Юстиниан был несколько разочарован сменой вандальских королей, поскольку был абсолютно уверен, что при правильном дипломатическом нажиме возможно вернуть Северную Африку в римскую сферу влияния, не потеряв ни одного солдата. Но воинственная позиция Гелимера тоже вполне подходила для этого. Это высокомерное письмо явилось оскорблением, на которое следовало ответить — тем самым оно весьма помогло имперской пропаганде и обеспечило превосходный предлог для вторжения. Вандальские захватчики слишком долго грабили римскую землю и пренебрежительно относились к Константинополю. Теперь они должны узнать, что бывает, если дразнить римскую волчицу.

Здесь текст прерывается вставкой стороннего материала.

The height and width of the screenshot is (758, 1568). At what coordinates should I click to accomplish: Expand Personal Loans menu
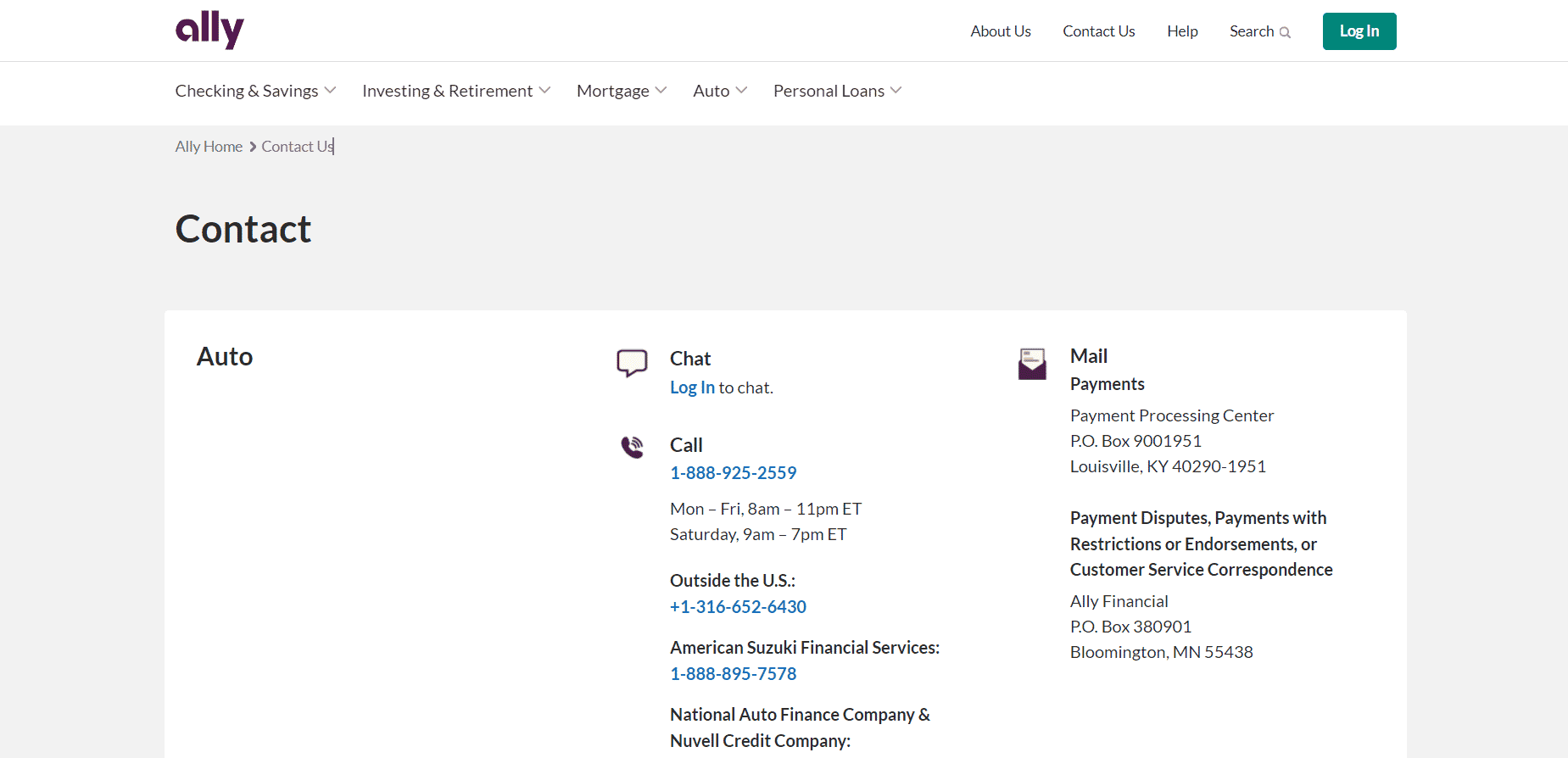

Был только один человек, которому можно было доверить африканскую кампанию, но Велизарий сейчас сражался с Персией. В 531 году ему удалось разбить превосходящую персидскую армию и добиться прекращения военных действий. Удача не оставляла его: эта битва поставила точку в войне. Несколько дней спустя потерявший силу духа персидский царь скончался, оставив наследником молодого, но сообразительного сына по имени Хосров. Чтобы укрепить свою власть, новому царю отчаянно был нужен мир, и он поспешно согласился заключить «вечный мир», что развязало руки Велизарию.[58] Казалось, ничто теперь не может воспрепятствовать завоеванию Северной Африки.